In fact, self-regulation and censorship is already happening. The government-endorsed Internet Watch Foundation, set up in 1996, aims to ensure that all ISPs and mobile operators remove any offensive or illegal content that they might inadvertently host.

The Byron Report and the new select committee report raise the bar of internet regulation. But the central claim that the internet causes children harm is not backed up with any serious evidence. Likewise, the focus on the internet’s ‘dark side’ is also unfounded. The obsession with protecting children is opportunist and a convenient means to deflect criticism of the proposed regulation of content; critics are simply told that we must err on the side of caution. The available research offers no conclusive proof either way that the internet is doing irreparable harm to children. As the select committee admits, there is ‘still no clear evidence of a causal link between activity or behaviour portrayed on-screen and subsequent behaviour by the person who viewed it’.
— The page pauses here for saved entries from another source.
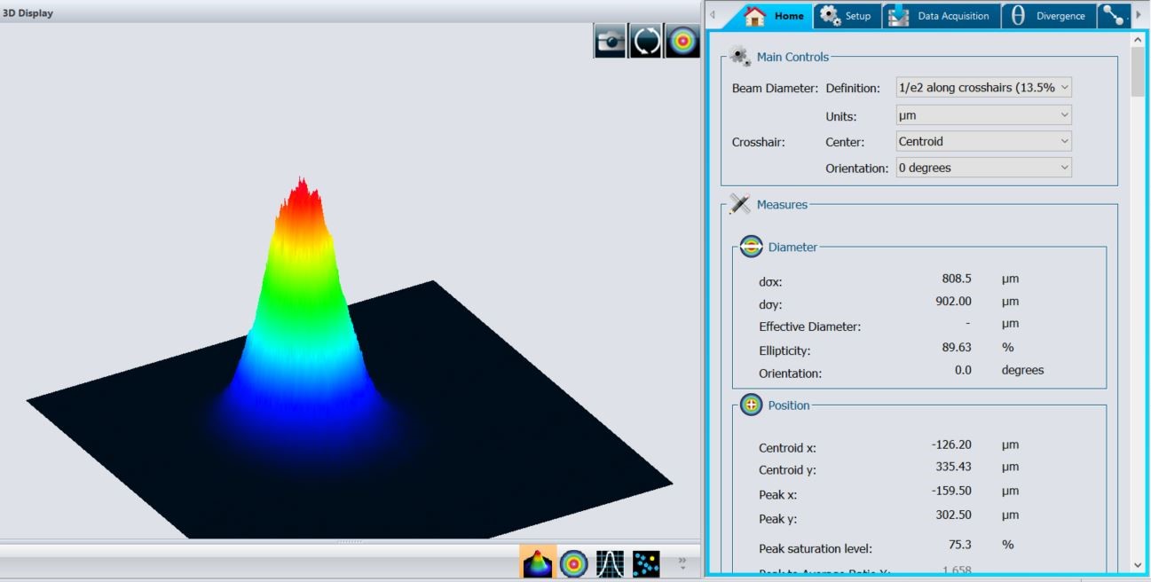Open the beam pointing scatter plot icon

(644, 561)
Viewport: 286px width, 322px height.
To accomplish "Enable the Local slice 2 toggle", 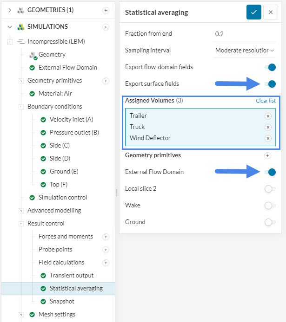I will click(x=270, y=189).
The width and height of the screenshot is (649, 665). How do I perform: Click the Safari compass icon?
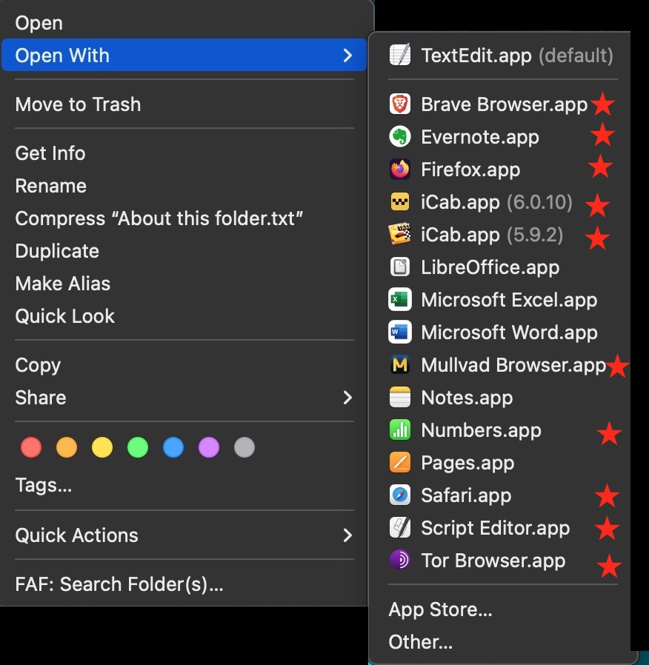point(399,495)
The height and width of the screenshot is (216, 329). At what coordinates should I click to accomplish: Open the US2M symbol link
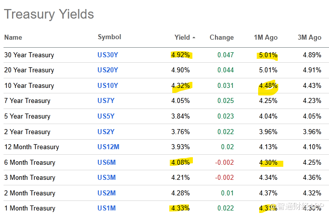point(106,193)
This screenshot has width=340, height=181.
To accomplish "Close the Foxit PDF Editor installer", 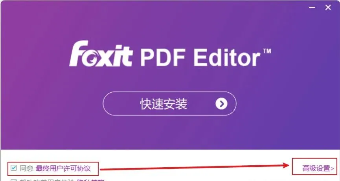I will 328,7.
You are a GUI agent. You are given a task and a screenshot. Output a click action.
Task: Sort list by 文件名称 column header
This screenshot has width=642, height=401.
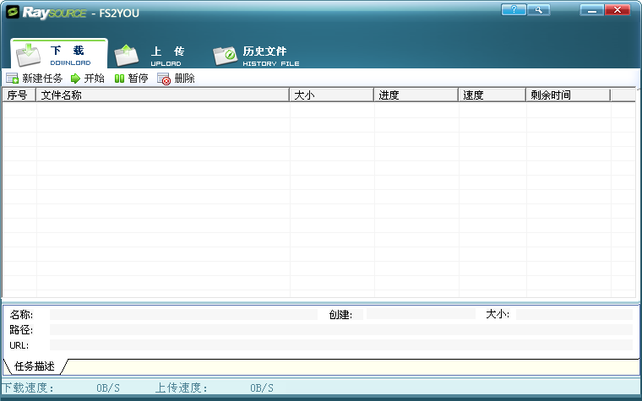pyautogui.click(x=162, y=95)
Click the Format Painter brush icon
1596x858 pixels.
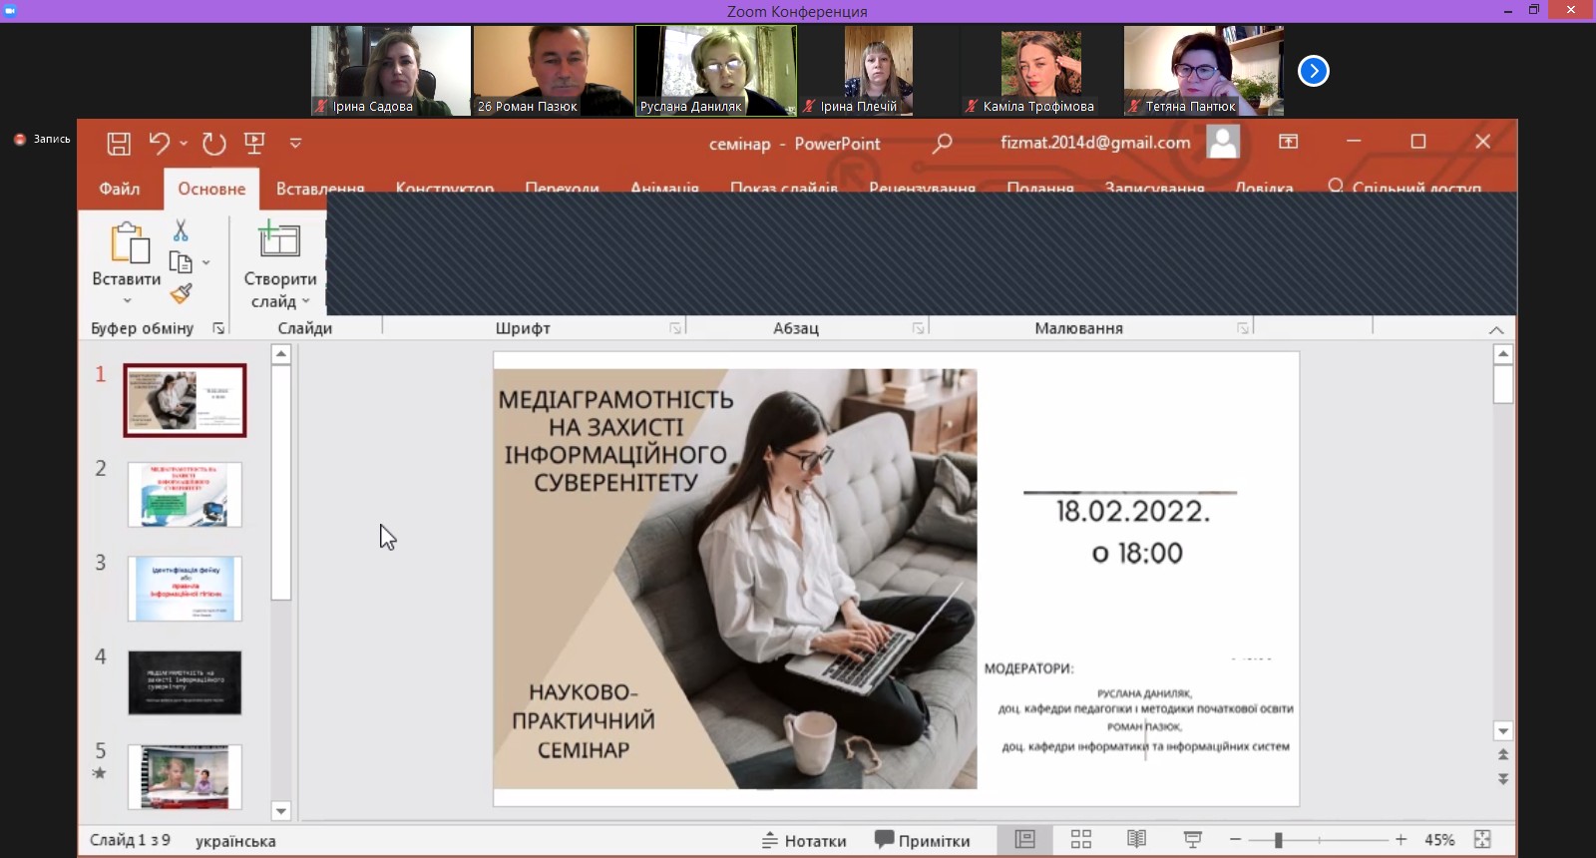pyautogui.click(x=181, y=293)
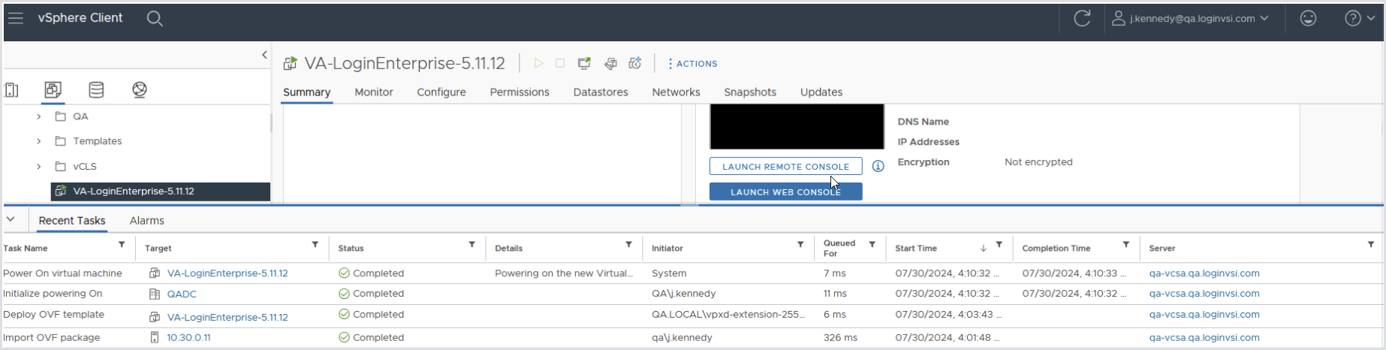Click Launch Remote Console button
The height and width of the screenshot is (350, 1386).
[x=785, y=167]
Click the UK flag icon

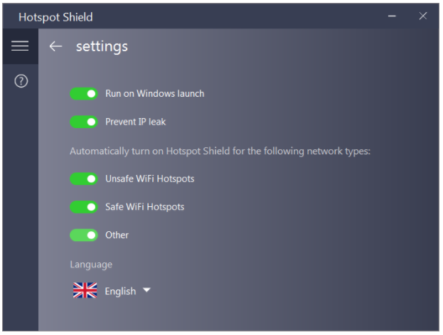(x=85, y=290)
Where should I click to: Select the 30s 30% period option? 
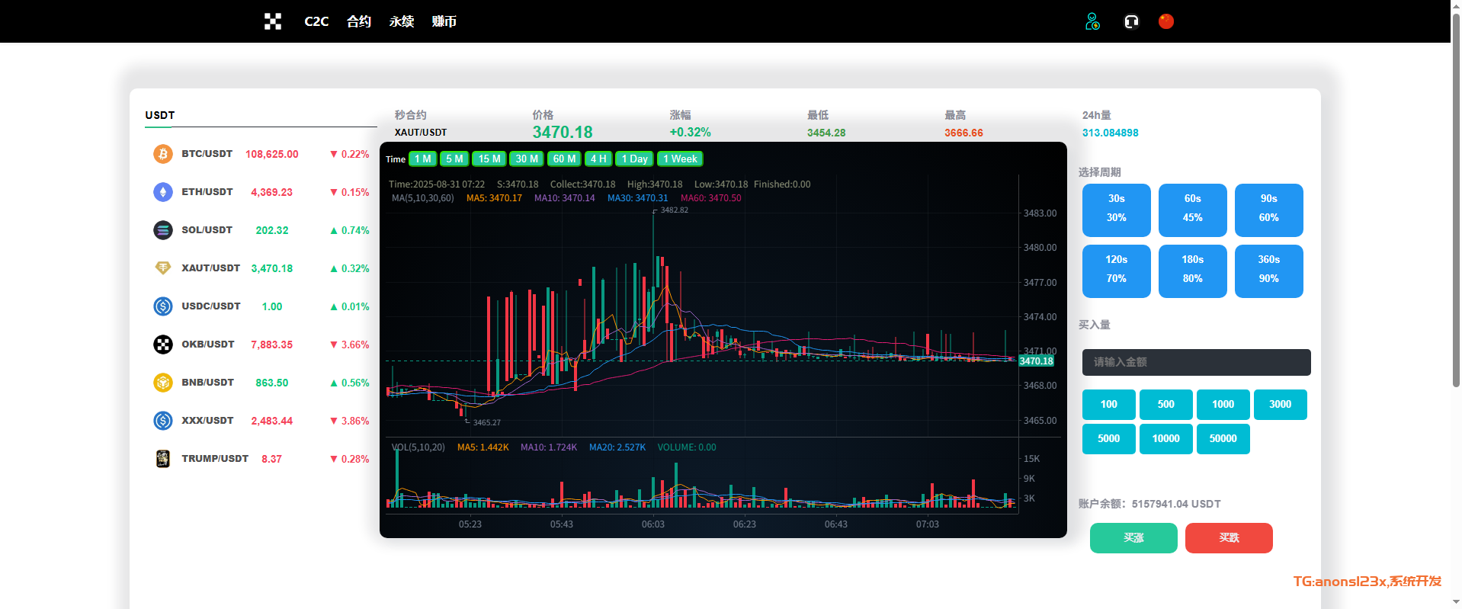(x=1116, y=210)
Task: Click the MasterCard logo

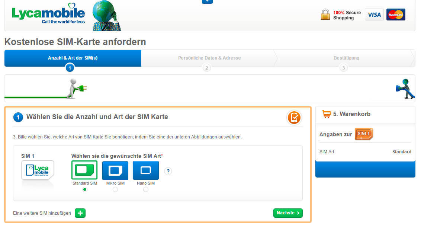Action: coord(396,15)
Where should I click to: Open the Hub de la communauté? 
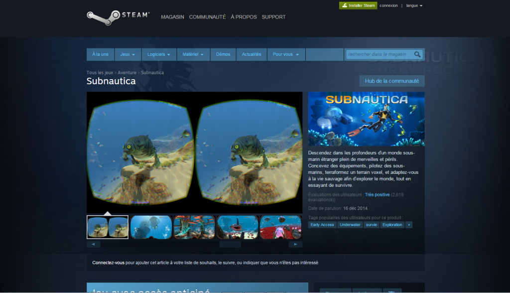tap(391, 81)
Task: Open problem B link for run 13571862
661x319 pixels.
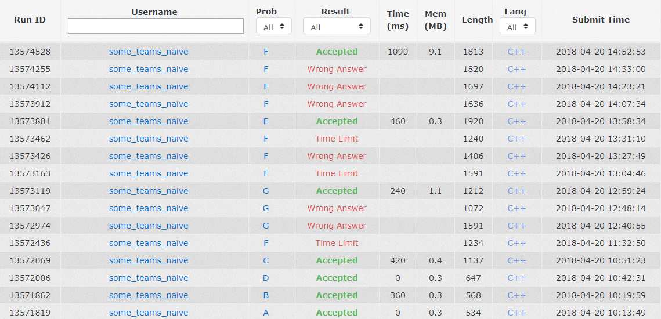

There is nothing new about using the vulnerable to justify restrictions on what can be viewed, particularly those who are regarded as lacking the maturity or capacity to understand what is being shown (which has always included children and those with special needs, but would once have included women, too). What is new about the select committee report is that it uses the language of risk so as to by-pass the need for evidence of harm or offence; this ‘you can never be too sure’ outlook will always trump the ambiguity of the research to date. The cause of protecting children conveniently makes sense when it is, as the committee says, ‘based on the probability of risk’. As the committee declares, ‘incontrovertible evidence of harm is not necessarily required in order to justify a restriction of access to certain types of content in any medium’.

Not only is the new report blasé about the lack of evidence to support its conclusion that this new media content can be harmful; the committee cannot even define what is meant by ‘harmful content’: ‘The definition of what is “harmful” is not hard and fast: for one 10-year-old, a scene will seem very real and disturbing, whereas another will be able apparently to dismiss it or treat it as fantasy…’

But while there is little evidence being presented on how and why the internet is a threat to children, once the spectre of children being at risk is raised, everyone closes ranks. Yet again, the internet provides the perfect prism through which to discuss the culpability of adults as being unfit or ill-equipped to bring up children.

We should be extremely suspicious whenever politicians, campaigners and ‘experts’ play the children card. Almost any kind of restriction can be justified if the young are supposedly at risk. Amidst all this panic, we need to draw the opposite conclusions to the select committee report and demonstrate why the internet should be left alone. While the internet still remains relatively uncensored and unregulated, it causes us to act like adults in how we deal with it, and in how we supervise others, including our children. However, if this latest set of proposals gets through, it will mean allowing the authorities to decide paternalistically what we can watch or play. In the name of protecting children, we will all be treated as children.